Merge CSV with Header Deduplication
#!/bin/bash
# Merge multiple CSV files
input_files=("$@")
output="merged.csv"
if [ ${#input_files[@]} -eq 0 ]; then
echo "Usage: $0 file1.csv file2.csv ..."
exit 1
fi
# Process first file completely
head -n 1 "${input_files[0]}" > "$output"
tail -n +2 "${input_files[0]}" >> "$output"

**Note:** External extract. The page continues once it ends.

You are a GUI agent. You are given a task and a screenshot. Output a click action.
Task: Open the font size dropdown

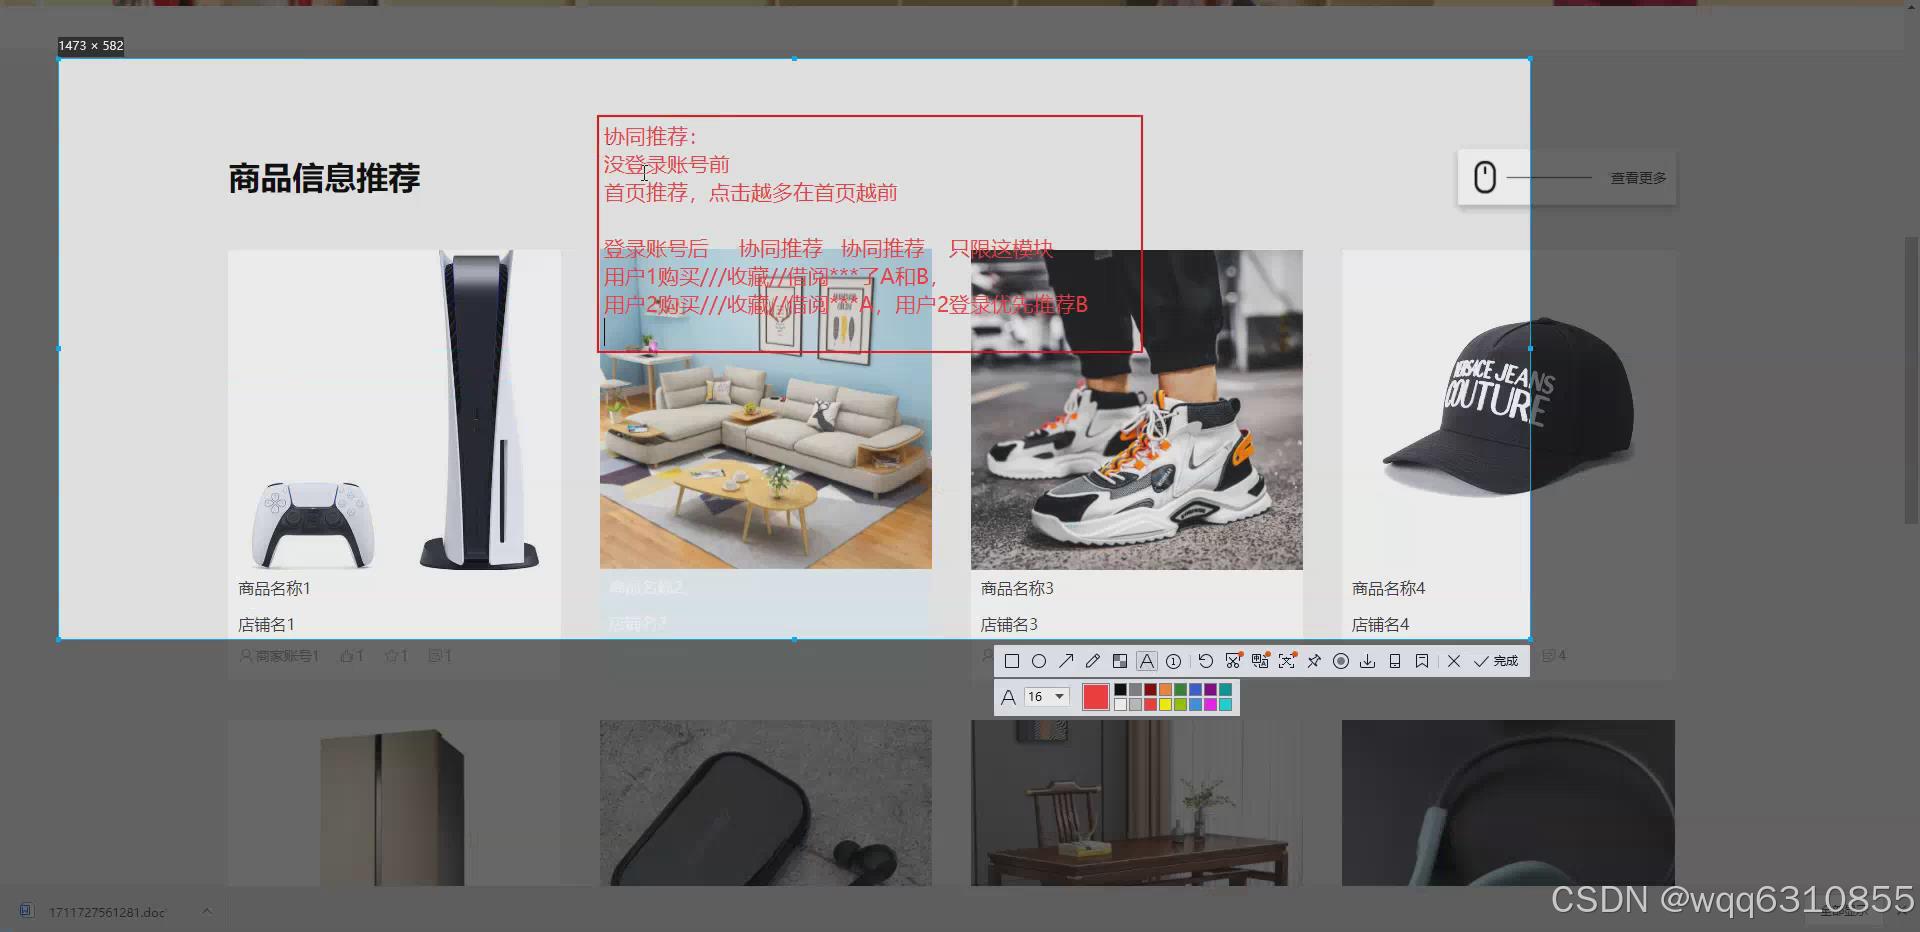pyautogui.click(x=1046, y=696)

# Process remaining files (skip header)
for file in "${input_files[@]:1}"; do
if [ -f "$file" ]; then
tail -n +2 "$file" >> "$output"
fi
done
echo "Merged into: $output"
wc -l < "$output" | xargs echo "Total lines:"
Usage:
$ ./merge_csv.sh users_jan.csv users_feb.csv users_mar.csv
Merged into: merged.csv
Total lines: 301
Merge with Progress Indicator
#!/bin/bash
# Merge files with progress
output="$1"
shift
files=("$@")
> "$output"
total=${#files[@]}
count=0
for file in "${files[@]}"; do
if [ -f "$file" ]; then
cat "$file" >> "$output"
((count++))
echo "[$count/$total] Merged: $file"
else
echo "WARNING: File not found: $file"
fi
done
echo "Completed: $output"
Merge JSON Files
#!/bin/bash
# Merge JSON arrays from multiple files
output="merged.json"
echo "[" > "$output"
for file in *.json; do
# Extract content without outer brackets
tail -n +2 "$file" | head -n -1 >> "$output"
echo "," >> "$output"
done
# Remove last comma and close array
head -n -1 "$output" > "${output}.tmp"
echo "]" >> "${output}.tmp"
mv "${output}.tmp" "$output"
echo "Merged JSON into: $output"
Merge and Compress
#!/bin/bash
# Merge files and compress
output="archive.tar.gz"
tar -czf "$output" file1.txt file2.txt file3.txt
echo "Merged and compressed: $output"
echo "Size: $(du -h $output | cut -f1)"
Validate Before Merge
#!/bin/bash
# Verify files before merging
output="$1"
shift
total_lines=0
for file in "$@"; do
if [ ! -f "$file" ]; then
echo "ERROR: File not found: $file"
exit 1
fi
lines=$(wc -l < "$file")
echo " $file: $lines lines"
((total_lines += lines))
done
echo ""
echo "Total lines: $total_lines"
read -p "Merge these files? (y/n) " -r
if [[ $REPLY =~ ^[Yy]$ ]]; then
cat "$@" > "$output"
echo "Merged to: $output"
fi
Performance Tips
- Use
catfor simple concatenation (fastest) - Avoid using
>>in loops (opens/closes file each time) - For large files, use
ddortarfor better performance - Keep merged files reasonably sized (under 1GB is typical)
Common Mistakes
- Overwriting existing file - redirect to temp file, then move
- Not handling headers - skip headers in all but first file
- Order matters - list files in desired order
- Permissions - check write permissions on output directory
- Duplicate data - verify files don’t have overlapping content
Quick Reference
Common merge patterns:
# Simple merge
cat file1 file2 file3 > merged.txt
# Merge with pattern
cat *.txt > combined.txt
# Merge CSV (skip headers after first)
head -1 file1.csv > merged.csv
tail -n +2 file*.csv >> merged.csv
# Merge and sort
cat file1.txt file2.txt | sort > sorted.txt
# Merge with deduplication
cat file1.txt file2.txt | sort -u > unique.txt
Summary
Merging files is straightforward with cat for speed and simplicity. For CSV and structured data files, always handle headers carefully with tail -n +2 to skip them from subsequent files. Always validate merged results before deleting originals. Use sort -u when deduplication is needed. Create backups or test on copies first to ensure nothing is lost in the merge process.